Novale, Federigo Tozzi

Colección de páginas epistola­res y autobiográficas de Federigo Tozzi (1883-1920), publicada en 1925 como «dia­rio» por su viuda Emma. La introducción y las notas aclaran algunos puntos de la obra que, en su conjunto, parece la con­fesión de una formación espiritual.

Estas cartas, o pasajes esenciales de cartas, es­tán dirigidas en 1902-1903 a una descono­cida Annalena, y en 1906-1908 a su futura esposa, que algunos biógrafos quieren re­conocer en la misma Annalena. Es un mun­do de afirmaciones juveniles, rico de fer­mentos, esperanzas, desengaños; el escritor expresa su deseo de salir de la mediocri­dad y abarcar la vida en su plenitud. Aun­que revelando sus inclinaciones hacia D’Annunzio y los principales autores de la épo­ca romántica, Musset y Poe, con un senti­mentalismo de apariencia a veces morboso y sutil, Tozzi confiesa que va buscando una luz nueva, tanto en el arte como en la vida.

La substancia de sus lecturas toda­vía sin disciplinar, el contacto con la dura realidad de todos los días y las aspira­ciones a un mundo más armónico de arte y pensamiento, se mezclan en estas pági­nas documentales en un conjunto de des­ahogos, sueños y nostalgias. Importante es, sin embargo, la manera con que Tozzi con­templa su vida, con curiosidad, aunque también con dolor y desdén; a veces hasta con una complacencia estudiada que se podría llamar literaria.

La individualidad del escritor se forma en el conflicto con su familia (especialmente con su padre), en el odio hacia todos los demás, en el deseo de amor y sinceridad, en el malestar de una vida escolar y familiar llena de des­orden; sus suspensos en el colegio, la opo­sición para entrar en los Ferrocarriles, la muerte de su padre.

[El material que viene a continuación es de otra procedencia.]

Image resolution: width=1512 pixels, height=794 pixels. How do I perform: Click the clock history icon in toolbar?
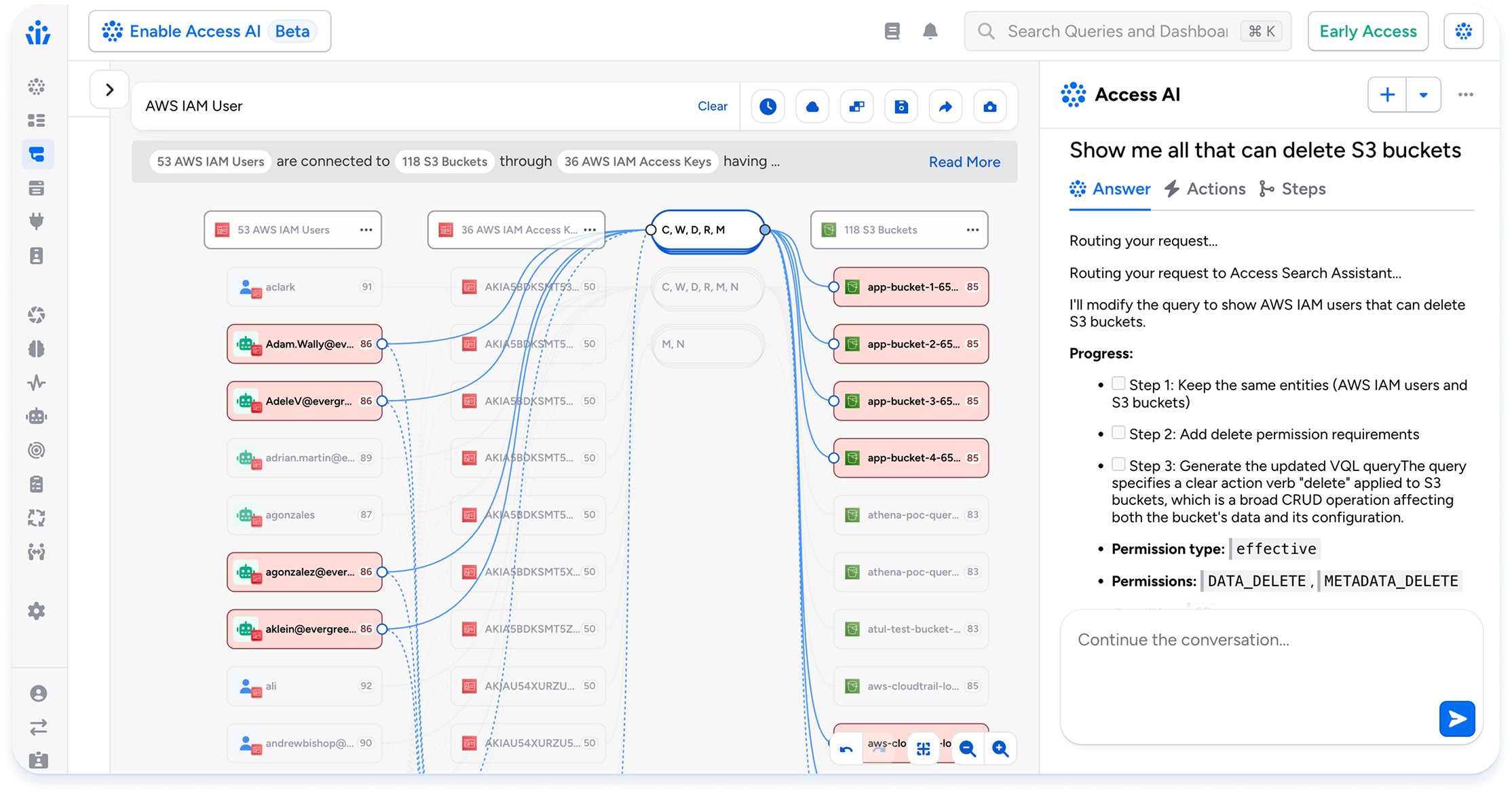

Hay en esta atmósfera convulsa un íntimo vínculo con sus obras posteriores; una inquietud a duras penas apaciguada por la creación, una continua búsqueda de sí mismo y de la propia fe. Motivos trepidantes y angustiados, entre fi­nes de un siglo y principios de otro, que se anunciaba con el presagio de una nece­saria y laboriosa renovación.